GIVEN PROBLEM 1: List the full names of all people mentioned in the mailing-list post about the BasicBlock autovectorization patch.

EXCERPTED TEXT:
● ● ●

[llvm-commits] [LLVMdev] [PATCH] BasicBlock Autovectorization Pass

Tue Jan 17 12:10:08 PST 2012

On Tue, 2012-01-17 at 13:25 -0600, Sebastian Pop wrote:
> Hi,
> 
> On Fri, Dec 30, 2011 at 3:09 AM, Tobias Grosser <tobias at grosser.es> wrote:
> > As it seems my intuition is wrong, I am very eager to see and understand
> > an example where a search limit of 4000 is really needed.
> >
> 
> To make the ball roll again, 

I will post an updated patch shortly. I have been "stress-testing" the
patch to ensure correctness, and have corrected a few bugs. The most
non-trivial issue that I've discovered was the possibility of generating
non-trivial (meaning > 2 in length) pairing-induced dependency cycles.
To prevent this from happening I've implemented a cycle check, but this
increases the algorithmic complexity of the pair-selection process, and
makes the vectorizer quite slow on some blocks. I can see two ways to
proceed here:
 1. Improve the cycle detection algorithm used (for example, I can use
the algorithm currently used for
ScheduleDAGTopologicalSort::WillCreateCycle, or something similar).
 2. Late abort on non-trivial cycles. This will make the fusing process
more expensive, but will not increase the algorithmic complexity. It
would, however, degrade the quality of the vectorization, because it
would mean that pairs otherwise selected for vectorization might, at the
very end, not end up fused into vector instructions [this seems
relatively rare, so it might not be a big deal].

The best thing may be to implement both and give the user an option of a
fast way and a slower way (maybe this can be done post-commit).

> I attached a testcase that can be tuned
> to understand the impact on compile time for different sizes of a
> basic block.  One can also set the number of iterations in the loop to
> 1 to test the vectorizer with no loops around.
> 

Thanks!

> Hal, could you please report the compile times with/without the
> vectorizer for different basic block sizes?

Absolutely!

> 
> Once this parameter is tuned, could we get this code committed to llvm?

Also, I've re-run the test suite, and with my load/store reordering
patch also applied, a much smaller look-ahead value is optimal. In the
name of solving one issue at a time, I would probably want to commit
with the smaller default.

Thanks again,
Hal

> 
> Thanks,
> Sebastian
> 
> PS: this testcase is also a compile time hog for GCC at -O3 when the
> loop vectorizer is running.
> 
> --
> Qualcomm Innovation Center, Inc is a member of Code Aurora Forum

-- 
Hal Finkel
Postdoctoral Appointee
Leadership Computing Facility
Argonne National Laboratory

● ● ●

Collected data
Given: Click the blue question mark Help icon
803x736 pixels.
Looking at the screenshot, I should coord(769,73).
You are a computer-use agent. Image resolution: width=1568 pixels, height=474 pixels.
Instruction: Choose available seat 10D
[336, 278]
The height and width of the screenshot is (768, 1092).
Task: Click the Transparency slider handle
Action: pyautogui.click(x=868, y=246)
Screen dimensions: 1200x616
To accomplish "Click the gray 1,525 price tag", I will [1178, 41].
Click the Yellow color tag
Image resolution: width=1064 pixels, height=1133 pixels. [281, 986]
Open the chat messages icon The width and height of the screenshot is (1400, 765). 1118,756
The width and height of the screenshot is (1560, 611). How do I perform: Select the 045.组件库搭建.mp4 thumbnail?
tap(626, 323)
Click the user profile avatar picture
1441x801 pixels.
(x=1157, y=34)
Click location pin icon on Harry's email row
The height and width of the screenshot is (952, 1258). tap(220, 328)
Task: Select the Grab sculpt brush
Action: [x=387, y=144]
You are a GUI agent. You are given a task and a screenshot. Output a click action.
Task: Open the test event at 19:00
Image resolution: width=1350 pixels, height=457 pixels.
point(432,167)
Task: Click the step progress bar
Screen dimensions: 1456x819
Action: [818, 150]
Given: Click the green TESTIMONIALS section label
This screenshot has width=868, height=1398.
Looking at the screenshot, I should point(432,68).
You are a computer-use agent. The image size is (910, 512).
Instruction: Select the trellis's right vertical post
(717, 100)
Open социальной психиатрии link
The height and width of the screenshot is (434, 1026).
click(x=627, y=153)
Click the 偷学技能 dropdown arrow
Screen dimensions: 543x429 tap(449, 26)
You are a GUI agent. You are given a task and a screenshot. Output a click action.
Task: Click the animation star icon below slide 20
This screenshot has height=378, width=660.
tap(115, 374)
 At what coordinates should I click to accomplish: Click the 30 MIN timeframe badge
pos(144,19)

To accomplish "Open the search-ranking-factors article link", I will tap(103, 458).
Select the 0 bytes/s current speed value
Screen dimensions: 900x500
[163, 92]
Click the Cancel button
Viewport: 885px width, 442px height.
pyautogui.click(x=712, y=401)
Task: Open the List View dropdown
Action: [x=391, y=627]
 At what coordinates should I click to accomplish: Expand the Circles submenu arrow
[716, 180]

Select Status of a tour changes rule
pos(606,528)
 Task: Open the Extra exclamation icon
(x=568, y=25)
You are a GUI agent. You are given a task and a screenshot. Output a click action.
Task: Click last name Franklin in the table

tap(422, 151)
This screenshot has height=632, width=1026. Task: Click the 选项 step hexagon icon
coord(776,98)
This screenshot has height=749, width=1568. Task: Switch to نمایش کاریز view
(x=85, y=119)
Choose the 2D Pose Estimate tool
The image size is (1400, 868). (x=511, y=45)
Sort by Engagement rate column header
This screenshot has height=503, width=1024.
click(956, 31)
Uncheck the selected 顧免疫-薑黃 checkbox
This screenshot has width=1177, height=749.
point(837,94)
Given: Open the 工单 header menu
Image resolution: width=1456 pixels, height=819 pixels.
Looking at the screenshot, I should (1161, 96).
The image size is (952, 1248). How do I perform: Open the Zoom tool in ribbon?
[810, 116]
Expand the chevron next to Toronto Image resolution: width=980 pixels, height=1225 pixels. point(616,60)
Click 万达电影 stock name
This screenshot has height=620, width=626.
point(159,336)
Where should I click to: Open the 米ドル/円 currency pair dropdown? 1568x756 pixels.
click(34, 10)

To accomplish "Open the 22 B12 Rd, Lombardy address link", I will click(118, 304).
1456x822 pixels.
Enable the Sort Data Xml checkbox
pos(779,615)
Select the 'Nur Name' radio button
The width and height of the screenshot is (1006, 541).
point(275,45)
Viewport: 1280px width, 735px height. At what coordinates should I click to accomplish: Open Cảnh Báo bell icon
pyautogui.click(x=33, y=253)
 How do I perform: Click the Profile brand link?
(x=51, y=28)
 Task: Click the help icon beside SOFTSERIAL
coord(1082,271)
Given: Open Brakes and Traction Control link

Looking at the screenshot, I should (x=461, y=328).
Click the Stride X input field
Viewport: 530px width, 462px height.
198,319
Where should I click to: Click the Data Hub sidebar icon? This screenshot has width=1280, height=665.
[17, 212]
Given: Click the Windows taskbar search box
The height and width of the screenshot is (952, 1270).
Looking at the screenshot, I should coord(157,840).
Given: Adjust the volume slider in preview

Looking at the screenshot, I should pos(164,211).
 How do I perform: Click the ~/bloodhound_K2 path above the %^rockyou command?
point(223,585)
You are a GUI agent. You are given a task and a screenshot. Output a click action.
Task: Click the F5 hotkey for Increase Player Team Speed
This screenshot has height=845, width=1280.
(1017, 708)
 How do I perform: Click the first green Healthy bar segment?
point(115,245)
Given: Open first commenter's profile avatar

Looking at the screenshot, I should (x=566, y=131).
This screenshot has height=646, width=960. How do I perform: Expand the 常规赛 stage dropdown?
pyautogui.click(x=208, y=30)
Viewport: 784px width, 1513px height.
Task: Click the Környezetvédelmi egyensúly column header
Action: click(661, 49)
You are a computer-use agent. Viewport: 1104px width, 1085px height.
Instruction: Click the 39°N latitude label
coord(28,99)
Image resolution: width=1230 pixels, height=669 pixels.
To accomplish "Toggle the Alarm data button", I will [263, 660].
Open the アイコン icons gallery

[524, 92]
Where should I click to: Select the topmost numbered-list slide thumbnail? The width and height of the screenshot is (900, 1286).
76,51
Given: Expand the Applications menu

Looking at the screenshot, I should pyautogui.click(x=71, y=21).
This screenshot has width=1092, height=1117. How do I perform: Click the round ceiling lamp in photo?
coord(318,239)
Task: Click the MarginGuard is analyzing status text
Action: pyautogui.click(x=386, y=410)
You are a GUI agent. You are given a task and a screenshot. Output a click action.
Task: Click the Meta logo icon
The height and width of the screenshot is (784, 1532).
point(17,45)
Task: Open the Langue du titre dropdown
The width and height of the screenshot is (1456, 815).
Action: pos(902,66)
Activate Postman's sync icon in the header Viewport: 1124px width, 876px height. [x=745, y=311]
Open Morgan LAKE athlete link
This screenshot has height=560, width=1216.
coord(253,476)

● ● ●

GIVEN PROBLEM 2: Format the lines of the Collected data rows between the line holding "Click the 偷学技能 dropdown arrow" and the line holding "will tap(103, 458).", inclusive, as a Markdown table with columns No. and Line. Number each line and omit blank lines.

FULL ANSWER 1:
- Sebastian Pop
- Tobias Grosser
- Hal Finkel

FULL ANSWER 2:
| No. | Line |
|---|---|
| 1 | Click the 偷学技能 dropdown arrow |
| 2 | Screen dimensions: 543x429 tap(449, 26) |
| 3 | You are a GUI agent. You are given a task and a screenshot. Output a click action. |
| 4 | Task: Click the animation star icon below slide 20 |
| 5 | This screenshot has height=378, width=660. |
| 6 | tap(115, 374) |
| 7 |  At what coordinates should I click to accomplish: Click the 30 MIN timeframe badge |
| 8 | pos(144,19) |
| 9 | To accomplish "Open the search-ranking-factors article link", I will tap(103, 458). |